According to Intellia, Rewrite’s technology can potentially be delivered using Intellia’s LNP technology and adeno-associated virus (AAV) vectors. AAV delivery would require two different vectors, while LNP delivery would entail a single particle, said Schaffer, who is also co-founder, Chief Scientific Advisor, and a board member of 4D Molecular Therapeutics.
“Rewrite developed an effective means to split the cargo such that it can effectively fit into AAV vectors. For LNP, it could be delivered as recombinant protein or encoded in mRNA,” Schaffer said.
He said LNP works well for some tissues, such as liver, while for other tissues AAV is considerably more efficient.
“I believe the far future of gene-editing is non-viral transient delivery which is achieved with mRNA formulated with LNP,” said Schaffer, who is also director of QB3-Berkeley, one of four interdisciplinary research centers of the California Institute for Quantitative Biosciences (QB3). “Today’s reality is that many target tissues still cannot be reached by LNP technologies. If you can reach the target cells with LNP, that would be preferable over AAV.”
“A Long Way to Go”
Rewrite did not become operational until early 2020, when it secured seed financing.
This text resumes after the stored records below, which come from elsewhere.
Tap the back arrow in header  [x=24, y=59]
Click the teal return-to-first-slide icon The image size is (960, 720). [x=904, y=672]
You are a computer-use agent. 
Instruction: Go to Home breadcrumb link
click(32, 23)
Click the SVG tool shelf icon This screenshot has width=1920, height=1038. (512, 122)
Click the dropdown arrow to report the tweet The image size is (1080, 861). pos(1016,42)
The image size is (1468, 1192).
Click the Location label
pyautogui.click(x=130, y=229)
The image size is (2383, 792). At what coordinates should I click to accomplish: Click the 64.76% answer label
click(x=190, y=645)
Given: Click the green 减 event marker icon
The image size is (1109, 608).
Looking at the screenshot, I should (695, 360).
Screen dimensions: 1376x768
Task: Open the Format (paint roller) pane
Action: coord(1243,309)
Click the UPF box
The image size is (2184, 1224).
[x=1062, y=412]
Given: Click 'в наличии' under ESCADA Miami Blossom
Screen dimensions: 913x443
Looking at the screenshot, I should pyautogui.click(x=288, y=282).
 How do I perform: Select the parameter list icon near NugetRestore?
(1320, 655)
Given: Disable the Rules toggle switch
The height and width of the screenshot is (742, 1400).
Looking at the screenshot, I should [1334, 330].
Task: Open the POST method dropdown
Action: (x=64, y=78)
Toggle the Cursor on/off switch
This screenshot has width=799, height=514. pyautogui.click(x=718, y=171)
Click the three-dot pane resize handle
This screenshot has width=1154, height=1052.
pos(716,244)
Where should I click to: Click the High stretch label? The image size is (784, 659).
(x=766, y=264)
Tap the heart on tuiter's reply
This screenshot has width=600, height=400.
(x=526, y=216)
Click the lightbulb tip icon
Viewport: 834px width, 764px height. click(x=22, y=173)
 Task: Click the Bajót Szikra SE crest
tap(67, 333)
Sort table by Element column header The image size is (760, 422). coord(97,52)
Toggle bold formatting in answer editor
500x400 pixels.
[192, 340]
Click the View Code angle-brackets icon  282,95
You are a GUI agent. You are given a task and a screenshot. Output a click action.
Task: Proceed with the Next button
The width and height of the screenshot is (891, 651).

Civilization Ventures led the seed round, which started at $500,000 and increased to $2.1 million, with Prefix Capital also backing the company.
The COVID-19 pandemic complicated efforts to build Rewrite. The startup was located in incubator lab space on the UC Berkeley campus in 2020 when the university completely shut down all non-COVID laboratory research from March to July of that year. As a result, Schaffer recalled, many labs lost a lot of research time.
“Once the campus opened labs again, they prudently placed a limit on personnel density in labs, which limited working hours since for many rooms, only one person could be in the room at a time,” Schaffer said. “Thankfully those limitations have been lifted now for over a year, and to my knowledge there are still no cases of COVID transmission within a campus research lab, so research is back up to its usual pace.”
In December 2020, Rewrite received a non-dilutive grant of unspecified amount from the Cystic Fibrosis (CF) Foundation, which said at the time it gave the funding “to demonstrate preclinical proof-of-concept for a genome editing treatment for CF.”
From Intellia, Rewrite shareholders will receive $45 million upfront and up to an additional $155 million tied to achieving research and regulatory approval milestones, through a mix of Intellia stock and cash.
Rewrite’s technology has been described as an example of “CRISPR 2.0.” Does the company agree?
“I think Rewrite can be considered part of the cohort of new technologies that are advancing the state of the art to systematically address the challenges of the first batch of CRISPR-based therapeutics, going well beyond ‘cutting,’” said Shahram Seyedin-Noor, general partner with Civilization Ventures. “The end goal is to address a wider range of indications with new kinds of precise and effective edits.”
Rewrite’s staff has consisted of four full-time employees—Shakked and three PhD scientists—as well as a business development consultant, an operations consultant, Schaffer and Patrick Hsu, PhD, an assistant professor at UC Berkeley who was the company’s genome editing advisor.
Intellia isn’t detailing how much it plans to grow its headcount as it further develops Rewrite’s technology, though Halperin said: “I am confident that Intellia will be committing the resources necessary to advance the technology towards helping patients.”
Seyedin-Noor acknowledged: “Of course, we’ve got a long way yet to go in the field, and that’s precisely what’s so exciting: tremendous innovation lies before us!”
He also predicted: “I believe there will be a $100 billion “pure-play” DNA/RNA editing-based therapeutics company before the end of this decade.”